##### Entries supplied #####

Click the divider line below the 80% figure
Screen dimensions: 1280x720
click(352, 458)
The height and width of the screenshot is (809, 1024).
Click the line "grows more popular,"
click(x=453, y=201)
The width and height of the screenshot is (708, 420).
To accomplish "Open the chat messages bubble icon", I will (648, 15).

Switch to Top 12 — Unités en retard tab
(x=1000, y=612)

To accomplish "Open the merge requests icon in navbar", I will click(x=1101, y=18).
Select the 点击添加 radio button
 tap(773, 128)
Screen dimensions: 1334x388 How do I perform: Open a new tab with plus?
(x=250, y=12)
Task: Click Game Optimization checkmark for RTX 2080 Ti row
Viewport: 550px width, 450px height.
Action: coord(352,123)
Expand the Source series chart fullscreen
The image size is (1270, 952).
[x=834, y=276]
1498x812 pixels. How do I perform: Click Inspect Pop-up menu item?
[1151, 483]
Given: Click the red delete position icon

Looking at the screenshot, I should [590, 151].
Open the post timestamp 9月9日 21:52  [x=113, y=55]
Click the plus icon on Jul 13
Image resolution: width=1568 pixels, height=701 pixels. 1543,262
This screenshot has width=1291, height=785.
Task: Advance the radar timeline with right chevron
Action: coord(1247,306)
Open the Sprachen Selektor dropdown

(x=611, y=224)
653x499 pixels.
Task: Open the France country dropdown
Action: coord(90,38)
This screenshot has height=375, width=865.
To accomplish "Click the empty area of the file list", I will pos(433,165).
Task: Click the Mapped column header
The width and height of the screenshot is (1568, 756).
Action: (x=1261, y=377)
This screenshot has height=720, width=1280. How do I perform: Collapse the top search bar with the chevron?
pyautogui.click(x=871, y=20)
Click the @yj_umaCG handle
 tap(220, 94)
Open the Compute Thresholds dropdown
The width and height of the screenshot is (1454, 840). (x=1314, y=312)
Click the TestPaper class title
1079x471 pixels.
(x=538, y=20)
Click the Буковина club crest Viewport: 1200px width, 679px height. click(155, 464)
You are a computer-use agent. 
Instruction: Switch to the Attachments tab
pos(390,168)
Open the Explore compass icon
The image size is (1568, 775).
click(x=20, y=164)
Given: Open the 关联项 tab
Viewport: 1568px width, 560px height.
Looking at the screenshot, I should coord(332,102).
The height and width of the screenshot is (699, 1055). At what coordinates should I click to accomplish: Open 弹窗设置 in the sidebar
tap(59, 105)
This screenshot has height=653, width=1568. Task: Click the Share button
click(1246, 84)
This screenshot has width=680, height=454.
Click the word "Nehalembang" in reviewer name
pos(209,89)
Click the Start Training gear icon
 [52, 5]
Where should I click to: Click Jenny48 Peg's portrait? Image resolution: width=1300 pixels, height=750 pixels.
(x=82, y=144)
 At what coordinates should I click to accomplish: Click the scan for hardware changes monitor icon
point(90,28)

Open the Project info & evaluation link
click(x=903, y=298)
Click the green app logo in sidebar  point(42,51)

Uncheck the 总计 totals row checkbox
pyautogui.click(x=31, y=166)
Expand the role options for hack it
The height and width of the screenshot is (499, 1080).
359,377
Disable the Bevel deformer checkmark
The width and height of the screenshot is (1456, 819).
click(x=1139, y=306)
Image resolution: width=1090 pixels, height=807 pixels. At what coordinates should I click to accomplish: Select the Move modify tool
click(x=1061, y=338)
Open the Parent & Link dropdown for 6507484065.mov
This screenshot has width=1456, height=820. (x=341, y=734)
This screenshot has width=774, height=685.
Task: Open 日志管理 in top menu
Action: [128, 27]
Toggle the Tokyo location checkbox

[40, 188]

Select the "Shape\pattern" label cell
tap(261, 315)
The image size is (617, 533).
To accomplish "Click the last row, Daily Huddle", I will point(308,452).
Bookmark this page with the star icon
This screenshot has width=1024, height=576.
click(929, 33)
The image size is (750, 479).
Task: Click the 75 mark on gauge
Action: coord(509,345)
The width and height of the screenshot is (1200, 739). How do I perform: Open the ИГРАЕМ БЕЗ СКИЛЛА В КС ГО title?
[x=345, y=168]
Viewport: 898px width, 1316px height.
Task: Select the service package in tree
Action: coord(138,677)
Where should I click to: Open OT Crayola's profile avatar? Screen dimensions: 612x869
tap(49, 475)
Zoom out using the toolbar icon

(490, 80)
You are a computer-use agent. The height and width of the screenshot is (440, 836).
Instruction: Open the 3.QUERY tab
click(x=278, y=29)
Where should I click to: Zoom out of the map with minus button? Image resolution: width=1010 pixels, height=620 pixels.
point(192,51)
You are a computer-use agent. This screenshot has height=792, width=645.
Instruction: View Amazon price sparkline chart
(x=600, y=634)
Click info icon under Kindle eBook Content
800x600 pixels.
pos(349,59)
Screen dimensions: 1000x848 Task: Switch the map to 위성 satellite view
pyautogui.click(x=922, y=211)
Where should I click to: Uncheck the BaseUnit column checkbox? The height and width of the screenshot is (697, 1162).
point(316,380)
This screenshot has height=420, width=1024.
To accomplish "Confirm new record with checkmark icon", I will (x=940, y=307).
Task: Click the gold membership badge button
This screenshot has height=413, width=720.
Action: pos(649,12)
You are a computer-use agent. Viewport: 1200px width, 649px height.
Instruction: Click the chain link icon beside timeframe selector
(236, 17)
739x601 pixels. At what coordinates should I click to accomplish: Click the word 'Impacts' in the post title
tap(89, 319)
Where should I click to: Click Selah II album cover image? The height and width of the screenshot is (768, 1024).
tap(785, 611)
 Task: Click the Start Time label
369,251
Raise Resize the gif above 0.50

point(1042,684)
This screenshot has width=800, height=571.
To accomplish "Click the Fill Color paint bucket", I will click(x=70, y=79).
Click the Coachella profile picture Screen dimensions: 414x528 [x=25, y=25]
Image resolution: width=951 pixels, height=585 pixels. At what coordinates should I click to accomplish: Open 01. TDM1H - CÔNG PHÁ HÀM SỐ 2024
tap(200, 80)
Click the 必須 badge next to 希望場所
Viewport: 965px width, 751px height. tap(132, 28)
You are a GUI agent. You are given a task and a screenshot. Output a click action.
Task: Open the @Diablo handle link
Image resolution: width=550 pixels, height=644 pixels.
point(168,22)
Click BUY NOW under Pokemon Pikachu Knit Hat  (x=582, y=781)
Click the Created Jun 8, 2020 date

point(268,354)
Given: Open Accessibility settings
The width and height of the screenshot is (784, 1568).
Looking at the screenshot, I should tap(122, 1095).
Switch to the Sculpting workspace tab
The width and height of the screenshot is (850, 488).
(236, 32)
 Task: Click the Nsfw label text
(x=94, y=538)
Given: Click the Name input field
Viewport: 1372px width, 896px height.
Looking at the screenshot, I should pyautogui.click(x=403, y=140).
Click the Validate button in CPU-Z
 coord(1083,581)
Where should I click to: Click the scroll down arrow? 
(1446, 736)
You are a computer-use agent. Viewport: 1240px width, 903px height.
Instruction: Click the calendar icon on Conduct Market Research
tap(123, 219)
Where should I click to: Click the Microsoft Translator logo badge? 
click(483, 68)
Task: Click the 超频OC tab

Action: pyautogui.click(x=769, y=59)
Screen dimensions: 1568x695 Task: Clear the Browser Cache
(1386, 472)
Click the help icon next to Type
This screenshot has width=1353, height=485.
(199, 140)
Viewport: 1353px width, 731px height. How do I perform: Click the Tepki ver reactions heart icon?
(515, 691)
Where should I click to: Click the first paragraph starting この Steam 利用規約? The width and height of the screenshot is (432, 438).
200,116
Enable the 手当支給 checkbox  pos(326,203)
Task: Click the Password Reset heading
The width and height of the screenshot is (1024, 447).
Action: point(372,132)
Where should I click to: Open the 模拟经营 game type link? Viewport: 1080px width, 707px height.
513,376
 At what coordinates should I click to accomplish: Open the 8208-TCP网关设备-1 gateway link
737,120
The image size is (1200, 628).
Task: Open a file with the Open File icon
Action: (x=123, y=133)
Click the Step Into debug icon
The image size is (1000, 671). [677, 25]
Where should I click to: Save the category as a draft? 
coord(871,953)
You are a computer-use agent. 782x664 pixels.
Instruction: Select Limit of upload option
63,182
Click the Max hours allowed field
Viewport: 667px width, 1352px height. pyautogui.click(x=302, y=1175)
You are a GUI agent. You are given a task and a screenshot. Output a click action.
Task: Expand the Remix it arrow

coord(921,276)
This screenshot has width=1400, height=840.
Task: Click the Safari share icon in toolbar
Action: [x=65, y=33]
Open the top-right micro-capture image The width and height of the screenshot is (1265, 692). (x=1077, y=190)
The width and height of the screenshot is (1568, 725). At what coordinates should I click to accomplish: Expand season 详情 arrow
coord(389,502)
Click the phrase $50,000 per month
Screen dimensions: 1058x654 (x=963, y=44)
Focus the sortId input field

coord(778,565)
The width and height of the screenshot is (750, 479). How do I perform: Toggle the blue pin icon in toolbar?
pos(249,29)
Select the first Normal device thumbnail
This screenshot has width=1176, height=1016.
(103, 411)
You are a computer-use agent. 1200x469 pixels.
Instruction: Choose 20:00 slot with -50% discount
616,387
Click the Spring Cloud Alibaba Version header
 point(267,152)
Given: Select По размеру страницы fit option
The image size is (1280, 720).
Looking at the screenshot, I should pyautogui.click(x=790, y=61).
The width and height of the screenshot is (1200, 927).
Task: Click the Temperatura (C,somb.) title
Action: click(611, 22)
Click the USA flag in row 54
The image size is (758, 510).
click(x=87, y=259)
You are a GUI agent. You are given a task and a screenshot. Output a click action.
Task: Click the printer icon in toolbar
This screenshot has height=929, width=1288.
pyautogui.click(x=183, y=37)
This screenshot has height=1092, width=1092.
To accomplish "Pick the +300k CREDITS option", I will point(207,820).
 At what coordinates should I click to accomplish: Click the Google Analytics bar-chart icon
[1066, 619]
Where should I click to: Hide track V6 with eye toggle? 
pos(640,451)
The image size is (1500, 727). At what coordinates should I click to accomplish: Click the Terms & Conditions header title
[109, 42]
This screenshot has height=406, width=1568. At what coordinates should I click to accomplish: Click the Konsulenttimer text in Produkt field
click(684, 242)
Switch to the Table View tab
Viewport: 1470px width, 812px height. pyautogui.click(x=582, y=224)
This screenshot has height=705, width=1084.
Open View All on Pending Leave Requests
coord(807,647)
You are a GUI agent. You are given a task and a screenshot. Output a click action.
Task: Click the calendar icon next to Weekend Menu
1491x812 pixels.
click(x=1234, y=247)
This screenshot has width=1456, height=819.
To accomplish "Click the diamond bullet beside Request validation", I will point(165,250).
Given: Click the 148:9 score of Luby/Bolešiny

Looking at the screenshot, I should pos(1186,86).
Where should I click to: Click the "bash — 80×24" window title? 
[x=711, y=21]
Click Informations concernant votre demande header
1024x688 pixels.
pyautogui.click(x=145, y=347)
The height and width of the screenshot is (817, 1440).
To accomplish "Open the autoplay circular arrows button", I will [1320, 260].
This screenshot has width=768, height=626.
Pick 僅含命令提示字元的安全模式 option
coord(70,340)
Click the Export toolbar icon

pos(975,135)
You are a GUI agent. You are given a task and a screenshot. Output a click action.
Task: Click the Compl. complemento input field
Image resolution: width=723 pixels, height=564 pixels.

#####

- **Your goal**
Please print verbatim each line from the first line of the entries above to the line that contains "This screenshot has height=375, width=865.", inclusive, and nothing more.

- **Answer box**
Click the divider line below the 80% figure
Screen dimensions: 1280x720
click(352, 458)
The height and width of the screenshot is (809, 1024).
Click the line "grows more popular,"
click(x=453, y=201)
The width and height of the screenshot is (708, 420).
To accomplish "Open the chat messages bubble icon", I will (648, 15).

Switch to Top 12 — Unités en retard tab
(x=1000, y=612)

To accomplish "Open the merge requests icon in navbar", I will click(x=1101, y=18).
Select the 点击添加 radio button
 tap(773, 128)
Screen dimensions: 1334x388 How do I perform: Open a new tab with plus?
(x=250, y=12)
Task: Click Game Optimization checkmark for RTX 2080 Ti row
Viewport: 550px width, 450px height.
Action: coord(352,123)
Expand the Source series chart fullscreen
The image size is (1270, 952).
[x=834, y=276]
1498x812 pixels. How do I perform: Click Inspect Pop-up menu item?
[1151, 483]
Given: Click the red delete position icon

Looking at the screenshot, I should [590, 151].
Open the post timestamp 9月9日 21:52  [x=113, y=55]
Click the plus icon on Jul 13
Image resolution: width=1568 pixels, height=701 pixels. 1543,262
This screenshot has width=1291, height=785.
Task: Advance the radar timeline with right chevron
Action: coord(1247,306)
Open the Sprachen Selektor dropdown

(x=611, y=224)
653x499 pixels.
Task: Open the France country dropdown
Action: coord(90,38)
This screenshot has height=375, width=865.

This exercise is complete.